**DOCUMENT TEXT:**
American bryologist and painter

Caroline Coventry Haynes (April 13, 1858 – September 4, 1951) was an American bryologist and painter, known for her study of liverworts and other hepatics.

== Early life and artistic career ==
Haynes was born on April 13, 1858 in New York to Caroline DeForest and her husband Frederick William Haynes. She completed her formal education at schools in New York and then travelled to Paris where she studied painting with William-Adolphe Bouguereau and Claude Monet. During the 1890s Haynes was a member of the New York Water Color Club and exhibited at several annual exhibitions. She also exhibited a work at the National Academy of Design Annual Exhibit in 1897. She was a member and served as president of the Woman's Art Club of New York in 1899. In the early 1900s she was appointed a member of the jury of selection for the New York Water Color Club annual exhibition and also served on the hanging committee. A painting by Haynes is held at the New-York Historical Society.

**TASK SET:**
A. From the passage on Caroline Coventry Haynes, return everything from "Caroline Coventry Haynes" down to "and other hepatics.".
B. Decide whether each statement agrees with the passage on Caroline Coventry Haynes, and answer yes or no, quoting the words that settle it: (i) Haynes studied painting with Claude Monet in Paris. (ii) Haynes served as president of the Woman's Art Club of New York in 1897. (iii) A painting by Haynes is held at the National Academy of Design.
C. Write what comes next in the passage on Caroline Coventry Haynes, starting after its final sentence.
These records have no connection to the passage on Caroline Coventry Haynes.

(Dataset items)
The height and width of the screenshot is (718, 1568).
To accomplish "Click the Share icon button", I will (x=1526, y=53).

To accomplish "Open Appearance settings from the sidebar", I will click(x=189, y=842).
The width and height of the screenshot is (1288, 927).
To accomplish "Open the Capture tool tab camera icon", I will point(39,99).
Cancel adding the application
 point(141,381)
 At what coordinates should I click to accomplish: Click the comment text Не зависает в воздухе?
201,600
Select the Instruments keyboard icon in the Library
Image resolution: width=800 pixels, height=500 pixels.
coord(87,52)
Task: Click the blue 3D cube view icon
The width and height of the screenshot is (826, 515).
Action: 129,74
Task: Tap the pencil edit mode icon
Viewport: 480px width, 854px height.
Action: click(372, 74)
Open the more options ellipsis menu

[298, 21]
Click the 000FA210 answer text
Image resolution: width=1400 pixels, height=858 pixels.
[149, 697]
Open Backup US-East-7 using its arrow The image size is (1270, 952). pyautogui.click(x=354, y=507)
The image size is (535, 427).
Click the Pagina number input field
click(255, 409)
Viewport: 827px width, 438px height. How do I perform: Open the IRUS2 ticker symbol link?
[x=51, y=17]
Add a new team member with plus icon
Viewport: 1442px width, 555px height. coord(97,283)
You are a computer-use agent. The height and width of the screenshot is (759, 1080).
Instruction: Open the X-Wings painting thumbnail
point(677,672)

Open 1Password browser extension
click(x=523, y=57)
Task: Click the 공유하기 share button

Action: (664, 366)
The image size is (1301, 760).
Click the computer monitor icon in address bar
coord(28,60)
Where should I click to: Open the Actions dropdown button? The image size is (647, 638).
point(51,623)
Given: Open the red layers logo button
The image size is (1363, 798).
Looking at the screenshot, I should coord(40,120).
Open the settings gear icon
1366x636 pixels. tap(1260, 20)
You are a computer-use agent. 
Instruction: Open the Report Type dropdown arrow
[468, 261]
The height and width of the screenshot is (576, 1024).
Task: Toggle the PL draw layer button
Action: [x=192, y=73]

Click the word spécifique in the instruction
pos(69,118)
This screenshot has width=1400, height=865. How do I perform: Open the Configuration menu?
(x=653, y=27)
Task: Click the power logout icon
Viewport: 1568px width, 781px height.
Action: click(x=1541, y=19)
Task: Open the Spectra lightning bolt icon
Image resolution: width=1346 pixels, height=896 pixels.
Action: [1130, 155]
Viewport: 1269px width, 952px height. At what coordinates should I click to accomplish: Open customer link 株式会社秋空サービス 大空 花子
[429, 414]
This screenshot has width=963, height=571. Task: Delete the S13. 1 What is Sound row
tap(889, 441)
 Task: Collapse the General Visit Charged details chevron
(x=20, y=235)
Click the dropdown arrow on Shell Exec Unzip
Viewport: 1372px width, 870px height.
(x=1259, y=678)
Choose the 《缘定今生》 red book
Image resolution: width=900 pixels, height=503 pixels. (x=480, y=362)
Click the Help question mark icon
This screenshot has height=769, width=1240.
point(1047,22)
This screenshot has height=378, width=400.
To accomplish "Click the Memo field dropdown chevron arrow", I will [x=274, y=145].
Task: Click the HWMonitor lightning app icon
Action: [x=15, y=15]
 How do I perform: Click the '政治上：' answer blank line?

**RESULTS OF THE EXERCISE:**
A.
Caroline Coventry Haynes (April 13, 1858 – September 4, 1951) was an American bryologist and painter, known for her study of liverworts and other hepatics.

B.
(i) Yes: "travelled to Paris where she studied painting with William-Adolphe Bouguereau and Claude Monet"
(ii) No: "served as president of the Woman's Art Club of New York in 1899"
(iii) No: "A painting by Haynes is held at the New-York Historical Society."

C.
== Botanical career ==
Haynes returned to New York from Paris in 1902 and studied botany with Marshall A. Howe at the New York Botanic Garden. Haynes was a strong supporter and contributor of the Sullivant Moss Society and The Bryologist botanical journal. She frequently gave aid in times of financial difficulties to the Society. Between 1908 and 1913 she issued the exsiccata series American Hepaticae. Prepared by Carolyn Coventry Haynes.